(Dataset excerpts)
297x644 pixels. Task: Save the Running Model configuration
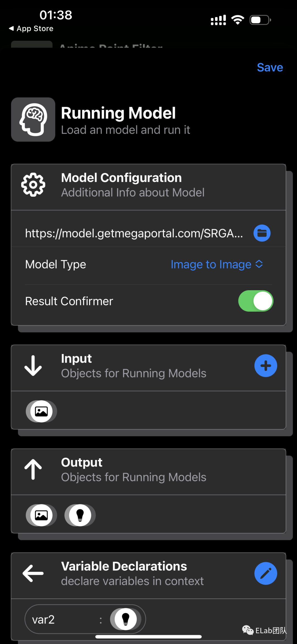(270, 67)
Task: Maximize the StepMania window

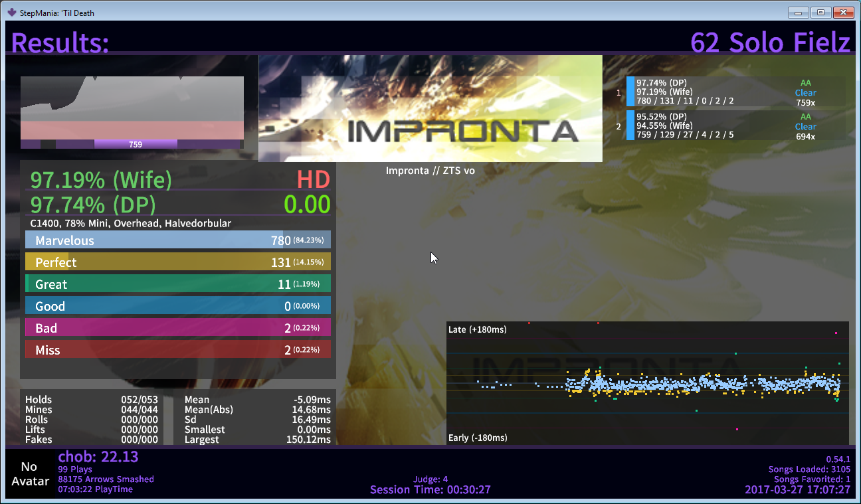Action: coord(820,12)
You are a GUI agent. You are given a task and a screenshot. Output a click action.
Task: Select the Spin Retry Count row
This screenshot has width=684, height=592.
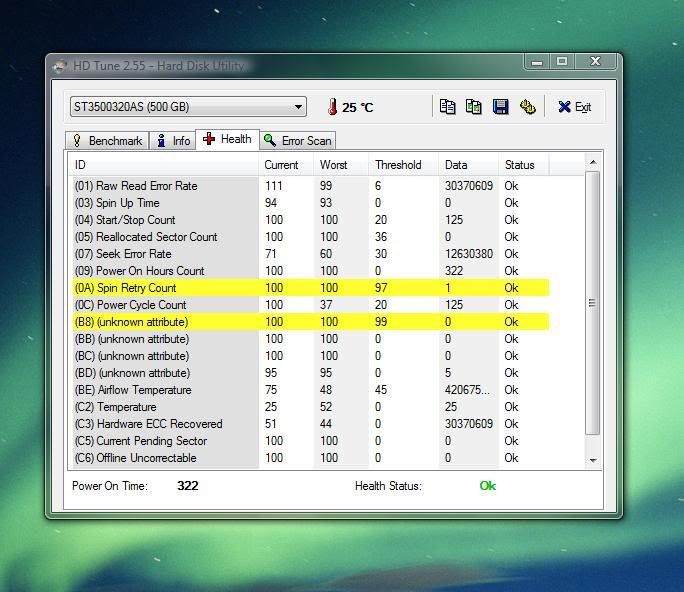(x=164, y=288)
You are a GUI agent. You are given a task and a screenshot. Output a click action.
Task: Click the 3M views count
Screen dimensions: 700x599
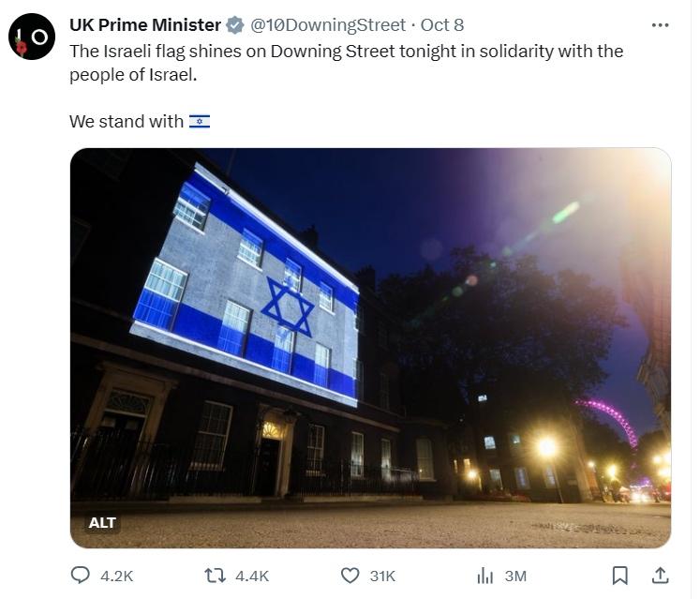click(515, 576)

- What you have to do:
Begin the copy at the line containing "This screenshot has width=684, height=592." and end it at the last line of the records; transcribe exactly and exclude pictures.

- Exercise answer:
This screenshot has width=684, height=592.
(x=164, y=288)
You are a GUI agent. You are given a task and a screenshot. Output a click action.
Task: Click the 3M views count
Screen dimensions: 700x599
click(515, 576)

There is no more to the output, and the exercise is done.